Dakar accueille, depuis hier, un atelier régional de trois jours (18 au 20 août) sur les bonnes pratiques et expériences éducatives en matière d’innovations et de connaissances. En partenariat avec le Centre Gpe Kix Afrique et le ministère de l’Éducation nationale, la rencontre réunit des représentants du Bénin, de la Guinée, de la Mauritanie et du Sénégal.
Rapprocher la recherche de la décision publique et faire des connaissances produites, un véritable instrument de transformation des systèmes éducatifs. C’est l’ambition de l’atelier régional sur les bonnes pratiques et expériences en matière de partage de connaissances et d’innovations, ouvert, hier, à Dakar.
À l’initiative du ministère de l’Éducation nationale et du Centre Gpe Kix Afrique 21, un pôle régional de partage de connaissances et d’innovations éducatives basé à Dakar, des acteurs venus du Bénin, de la Guinée, de la Mauritanie et du Sénégal confrontent leurs expériences et travaillent sur les mécanismes permettant aux résultats de la recherche de mieux alimenter les politiques éducatives nationales.

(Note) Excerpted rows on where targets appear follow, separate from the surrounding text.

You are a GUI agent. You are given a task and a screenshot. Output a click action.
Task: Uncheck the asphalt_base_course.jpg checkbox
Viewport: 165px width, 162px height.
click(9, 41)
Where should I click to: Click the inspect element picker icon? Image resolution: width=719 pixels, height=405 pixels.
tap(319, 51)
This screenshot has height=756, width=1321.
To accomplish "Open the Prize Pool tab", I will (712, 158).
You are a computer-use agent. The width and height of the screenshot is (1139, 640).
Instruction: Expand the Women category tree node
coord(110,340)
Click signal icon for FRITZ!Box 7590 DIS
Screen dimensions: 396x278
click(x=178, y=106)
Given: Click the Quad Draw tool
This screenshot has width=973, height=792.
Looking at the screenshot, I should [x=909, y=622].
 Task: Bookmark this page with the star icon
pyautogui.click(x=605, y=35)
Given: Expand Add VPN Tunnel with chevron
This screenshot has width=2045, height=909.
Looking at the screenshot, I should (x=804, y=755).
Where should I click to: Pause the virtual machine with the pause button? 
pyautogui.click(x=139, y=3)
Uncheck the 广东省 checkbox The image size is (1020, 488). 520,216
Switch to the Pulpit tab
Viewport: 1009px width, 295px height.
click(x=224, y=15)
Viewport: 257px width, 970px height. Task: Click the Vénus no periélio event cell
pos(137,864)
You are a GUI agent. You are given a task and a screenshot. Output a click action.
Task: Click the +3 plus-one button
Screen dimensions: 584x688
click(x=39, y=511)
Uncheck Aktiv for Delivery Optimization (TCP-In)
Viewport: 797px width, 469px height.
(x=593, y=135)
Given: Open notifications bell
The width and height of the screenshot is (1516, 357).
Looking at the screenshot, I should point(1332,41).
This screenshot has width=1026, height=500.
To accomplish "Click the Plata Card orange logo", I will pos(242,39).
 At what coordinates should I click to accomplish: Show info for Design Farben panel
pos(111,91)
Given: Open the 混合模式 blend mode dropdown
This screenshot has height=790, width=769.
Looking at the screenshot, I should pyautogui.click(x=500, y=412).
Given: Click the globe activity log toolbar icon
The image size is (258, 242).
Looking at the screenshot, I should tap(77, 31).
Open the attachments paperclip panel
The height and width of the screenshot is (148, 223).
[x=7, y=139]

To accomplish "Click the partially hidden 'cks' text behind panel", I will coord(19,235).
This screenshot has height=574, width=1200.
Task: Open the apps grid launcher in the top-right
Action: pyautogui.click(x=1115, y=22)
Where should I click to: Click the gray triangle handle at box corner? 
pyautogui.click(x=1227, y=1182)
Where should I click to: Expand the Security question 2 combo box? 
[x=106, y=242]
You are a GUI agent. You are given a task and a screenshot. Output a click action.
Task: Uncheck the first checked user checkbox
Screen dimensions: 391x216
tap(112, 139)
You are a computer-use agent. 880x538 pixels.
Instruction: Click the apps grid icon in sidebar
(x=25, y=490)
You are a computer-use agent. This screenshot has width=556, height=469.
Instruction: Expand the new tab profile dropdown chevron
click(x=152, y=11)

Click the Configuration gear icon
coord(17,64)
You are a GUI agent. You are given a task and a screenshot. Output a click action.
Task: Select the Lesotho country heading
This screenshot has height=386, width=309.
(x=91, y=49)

Représentant le ministre de l’Éducation nationale à l’ouverture des travaux, le directeur de l’Institut national d’étude et d’action pour le développement de l’éducation (Ineade), Assane Sow, a résumé l’enjeu de la rencontre sur ces termes : « Faire parler la connaissance au pouvoir et faire écouter le pouvoir à la connaissance ». Une ambition qui, selon lui, doit conduire à mettre davantage en lumière les résultats des projets de recherche soutenus par le programme Gpe Kix Afrique.
Pour M. Sow, l’enjeu, c’est aussi d’établir des synergies solides entre les activités du Centre et les priorités inscrites dans les pactes de partenariat des différents pays. Il s’agit, dit-il, « de bâtir des passerelles durables entre la recherche, le dialogue politique et les cadres stratégiques nationaux ». Cette volonté d’aller au-delà des échanges théoriques devrait se traduire par des résultats directement exploitables.
Au terme des trois jours de travail, les participants devront notamment produire des feuilles de route nationales validées, formuler des recommandations fortes et définir un dispositif de suivi des engagements pris. La dimension sous-régionale de la rencontre constitue, à cet égard, un levier important.
Selon Assane Sow, réunir le Bénin, la Guinée, la Mauritanie et le Sénégal relève d’un choix stratégique. « C’est le pari que ces États réunis iront plus loin, plus vite et plus fort que chacun séparément », a-t-il soutenu. Mutualiser les expériences nationales Les panels et travaux de groupe prévus durant la rencontre doivent ainsi devenir, selon lui, « le laboratoire vivant d’une Afrique de l’Ouest qui choisit de penser ensemble». Il a invité les délégations à faire de cette rencontre un espace de co-construction susceptible de déboucher sur des solutions adaptées aux réalités de chaque pays. :
Cette orientation est partagée par l’Agence universitaire de la Francophonie (Auf). Pauline Delacroix, responsable de projets à l’Auf, a insisté sur la nécessité d’établir un continuum entre la production scientifique et l’action publique. Pour elle, les connaissances produites ne doivent pas rester confinées dans les espaces scientifiques. L’atelier régional doit précisément permettre de franchir cette étape.
Représentant la Confemen, Prosper Tonato estime que l’engagement des quatre pays traduit une conviction commune : « les transformations durables des systèmes éducatifs reposent aussi sur la capacité des États à apprendre les uns des autres, à partager leurs expériences et à valoriser les connaissances produites dans différents contextes ». Pour la Coordinatrice du Centre Gpe Afrique, Maïmouna Cissoko Touré, l’un des principaux défis sera l’accompagnement des quatre pays dans l’élaboration ou le renforcement de leurs feuilles de route, afin de mieux intégrer les productions scientifiques et les innovations générées dans leurs politiques éducatives.